Keeping autophagy to a level where damaged mithocondria are recycled, might help keep well functioning mitochondria thriving. The more selective form of autophagy that recycles damaged mitochondria, mitophagy, also happens to stimulate mitochondrial biogenesis, the production of new and healthy mitochondria:

“Mitochondria are major sources of ROS, and mitochondria are attacked by ROS. Damaged mitochondria produce additional ROS, which leads to mitochondrial dysfunction and cellular aging. Autophagy is a lysosomal degradation pathway and plays an important role in the removal of damaged organelles, including mitochondria, to maintain cellular homeostasis [34]. However, impairment of autophagy is involved in the accumulation of damaged mitochondria in the cell, which results in enhanced overproduction of ROS in the mitochondria. Among the autophagy, damaged mitochondria are eliminated by the selective autophagy, mitophagy, leading to the induction of mitochondrial biogenesis and suppression of oxidative stress. Indeed, Plummer et al. reported that MetR-mediated chronological lifespan extension of a yeast requires the autophagic recycling of mitochondria; that is, mitophagy”

The way methionine restriction probably activates autophagy, is by downregulating the MTOR pathway. This is very important in understanding how methionine restriction might increase lifespan and decrease cancer incidence:

“Autophagy is regulated by nutrient-sensing molecules, including mTORC1, a serine/threonine kinase subunit of mTOR that functions as a central regulator of cell growth and metabolism in response to changes in nutrient status [36]. mTORC1 is activated by growth factors, such as insulin, and amino acids, including methionine [36,37]. Activated mTORC1 phosphorylates the components of Ulk1 (Ser757), thereby inhibiting its activity and suppressing autophagy [36]. Recent reports show that methionine can activate mTORC1 via multiple pathways involved in the suppression of autophagy.”

Insulin and fat loss:
It seems insulin sensitivity is better in methionine restricted animals.

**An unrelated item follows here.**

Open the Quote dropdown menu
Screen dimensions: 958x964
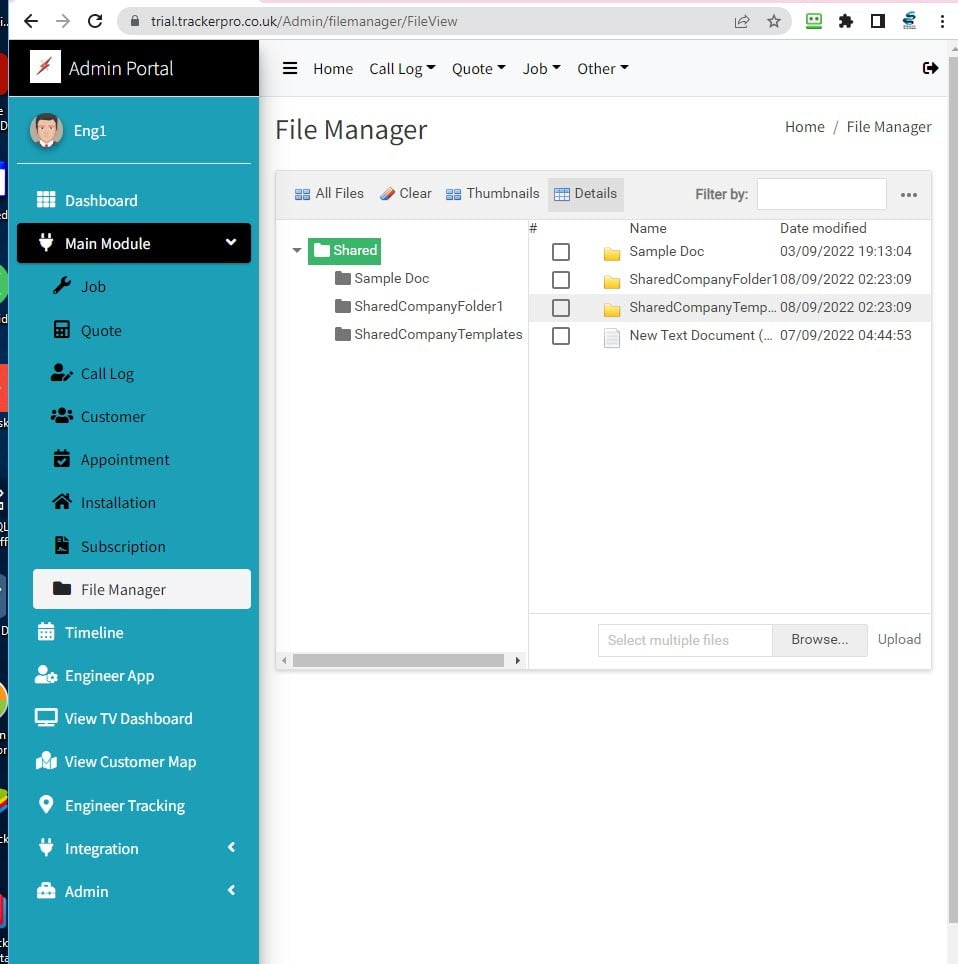coord(478,69)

The lens of the eye is less cloudy, t-cells show less age related changes. IGF-1, glucose and insulin is lower, and T4 is lower, suggesting maybe a better conversion from t4 to t3:
“MetR mice develop lens turbidity significantly slower and show age-related changes in T-cell subsets and lower serum insulin, glucose, insulin like growth factor-1 (IGF-1) and thyroxine (T4) levels“

Methionine restriction doesn’t stop being amazing in terms of metabolic health – It increases both energy intake and energy expenditure, limiting fat gain in the tissues:
“Metabolically, MetR reduces adiposity in rodents, whereas, interestingly, both energy intake and energy expenditure (EE) are increased. The increase in EE is induced by a process that compensates for increased energy intake, effectively limiting fat deposition. Furthermore, MetR increases metabolic flexibility and overall insulin sensitivity, and it improves lipid metabolism by decreasing systemic inflammation“

https://www.mdpi.com/2227-9059/9/2/130

Closing thoughts:
Where I have always been very positive on meat, and still am to an extend, I might have to reconsider my beliefs, and if the western consumption of muscle meat is too much. Maybe the overconsumption of muscle meat, might be a causative factor in the development of modern phenomenons such as cancer, obesity and diabetes.
Maybe a focus towards more dairy and organ meat, and less on muscle meat would be helpful to the western health state.

Another day, I will have to look more into the role of methylation of metabolic enzymes and DNA and it’s role in cancer – and how methionine restriction might alleviate proliferation of cancer tumors.